在炎症因子变化方面,动脉粥样硬化已被证实是一种慢性炎症性疾病,炎症反应贯穿冠心病发生、发展及并发症形成的全过程。hs-CRP和IL-6是反映机体炎症状态的重要指标,其水平升高与心血管事件风险密切相关[6]。本研究结果显示,联合组治疗后hs-CRP和IL-6水平均显著低于单药组,提示联合治疗在抗炎方面具有协同效应。这种抗炎作用不仅来源于血脂水平的下降,还可能与他汀类药物的“多效性”作用及胆固醇吸收减少后内皮功能改善有关,有助于稳定斑块、减缓病变进展[7]。
在心功能改善方面,本研究观察到联合组LVEF明显升高、NT-proBNP水平显著下降,改善幅度优于单药组。分析其原因,一方面,血脂水平下降有助于改善冠状动脉血流状态,减轻心肌缺血负荷;另一方面,炎症水平的降低可减轻心肌细胞损伤及间质纤维化程度,从而促进心功能恢复。此外,联合治疗在改善心功能指标的同时并未增加心脏不良事件发生率,提示其在冠心病长期管理中的应用具有一定优势[8]。

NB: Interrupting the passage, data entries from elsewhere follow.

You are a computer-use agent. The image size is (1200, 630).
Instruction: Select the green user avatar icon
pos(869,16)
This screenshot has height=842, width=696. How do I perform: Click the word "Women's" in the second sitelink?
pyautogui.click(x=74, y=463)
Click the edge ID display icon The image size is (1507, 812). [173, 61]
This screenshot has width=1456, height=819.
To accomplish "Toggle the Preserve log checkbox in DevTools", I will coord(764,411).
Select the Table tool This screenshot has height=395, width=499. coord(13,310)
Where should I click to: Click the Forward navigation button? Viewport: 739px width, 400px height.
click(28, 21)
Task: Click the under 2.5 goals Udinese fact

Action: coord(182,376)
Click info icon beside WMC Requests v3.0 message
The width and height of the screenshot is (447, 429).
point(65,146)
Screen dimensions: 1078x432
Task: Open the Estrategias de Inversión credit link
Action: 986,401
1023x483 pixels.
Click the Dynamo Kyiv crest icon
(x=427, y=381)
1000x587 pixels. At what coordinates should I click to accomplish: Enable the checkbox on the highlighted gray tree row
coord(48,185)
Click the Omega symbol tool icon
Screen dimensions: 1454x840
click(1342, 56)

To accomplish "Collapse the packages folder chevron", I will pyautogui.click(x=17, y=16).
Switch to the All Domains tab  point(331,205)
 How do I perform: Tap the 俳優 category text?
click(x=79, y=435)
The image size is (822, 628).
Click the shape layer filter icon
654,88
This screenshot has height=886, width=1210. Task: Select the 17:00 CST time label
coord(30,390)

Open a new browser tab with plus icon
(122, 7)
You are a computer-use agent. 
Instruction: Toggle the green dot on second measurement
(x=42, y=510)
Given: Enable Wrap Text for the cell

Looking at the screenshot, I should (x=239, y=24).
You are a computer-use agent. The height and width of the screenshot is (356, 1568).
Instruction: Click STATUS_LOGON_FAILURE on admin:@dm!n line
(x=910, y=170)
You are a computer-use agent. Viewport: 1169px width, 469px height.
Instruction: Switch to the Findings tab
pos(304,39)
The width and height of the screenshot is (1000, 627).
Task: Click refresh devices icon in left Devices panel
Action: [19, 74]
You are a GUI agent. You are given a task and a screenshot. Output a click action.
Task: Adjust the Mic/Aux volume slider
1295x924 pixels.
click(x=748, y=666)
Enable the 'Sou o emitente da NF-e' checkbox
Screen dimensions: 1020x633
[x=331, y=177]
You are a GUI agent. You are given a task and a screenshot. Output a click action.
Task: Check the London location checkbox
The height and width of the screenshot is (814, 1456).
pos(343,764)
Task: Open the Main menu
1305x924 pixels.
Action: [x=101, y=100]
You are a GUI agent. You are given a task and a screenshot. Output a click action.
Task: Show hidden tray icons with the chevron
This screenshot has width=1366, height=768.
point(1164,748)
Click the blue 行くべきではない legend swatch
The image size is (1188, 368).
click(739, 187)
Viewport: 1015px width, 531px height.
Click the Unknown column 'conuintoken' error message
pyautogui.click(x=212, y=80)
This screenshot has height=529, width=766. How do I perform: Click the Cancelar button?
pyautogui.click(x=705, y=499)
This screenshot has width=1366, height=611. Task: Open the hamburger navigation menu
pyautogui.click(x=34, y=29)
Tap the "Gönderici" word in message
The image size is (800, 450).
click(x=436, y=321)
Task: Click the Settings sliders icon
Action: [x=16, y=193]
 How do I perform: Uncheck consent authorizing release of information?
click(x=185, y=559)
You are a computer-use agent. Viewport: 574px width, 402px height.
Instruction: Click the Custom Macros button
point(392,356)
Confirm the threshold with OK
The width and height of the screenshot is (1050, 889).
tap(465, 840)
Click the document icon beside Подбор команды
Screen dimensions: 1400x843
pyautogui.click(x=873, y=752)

从安全性角度分析,本研究中联合组不良反应总发生率与单药组相比差异无统计学意义,且不良反应多为轻度、可逆性改变,未出现严重肝功能损害或横纹肌溶解等严重事件。这表明在常规剂量下,阿托伐他汀联合依折麦布具有较好的耐受性,尤其适用于血脂控制目标较严格或对单纯他汀疗效不满意的患者[9]。
尽管本研究结果具有一定临床指导意义,但仍存在局限性。首先,本研究为单中心研究,样本量相对有限,可能存在一定选择偏倚;其次,随访时间较短,未能进一步评估联合治疗对心血管终点事件(如心肌梗死、再次血运重建等)的长期影响;此外,本研究未对不同危险分层患者进行亚组分析,联合治疗在不同风险人群中的获益程度仍需进一步探讨。未来可通过多中心、大样本、长期随访研究,对联合降脂策略在冠心病患者中的长期预后价值进行更深入评估[10]。
综上所述,阿托伐他汀联合依折麦布在冠心病治疗中能够在保证安全性的基础上显著强化降脂效果,减轻炎症反应并改善心功能,为冠心病患者提供了一种更为合理、有效的药物治疗选择。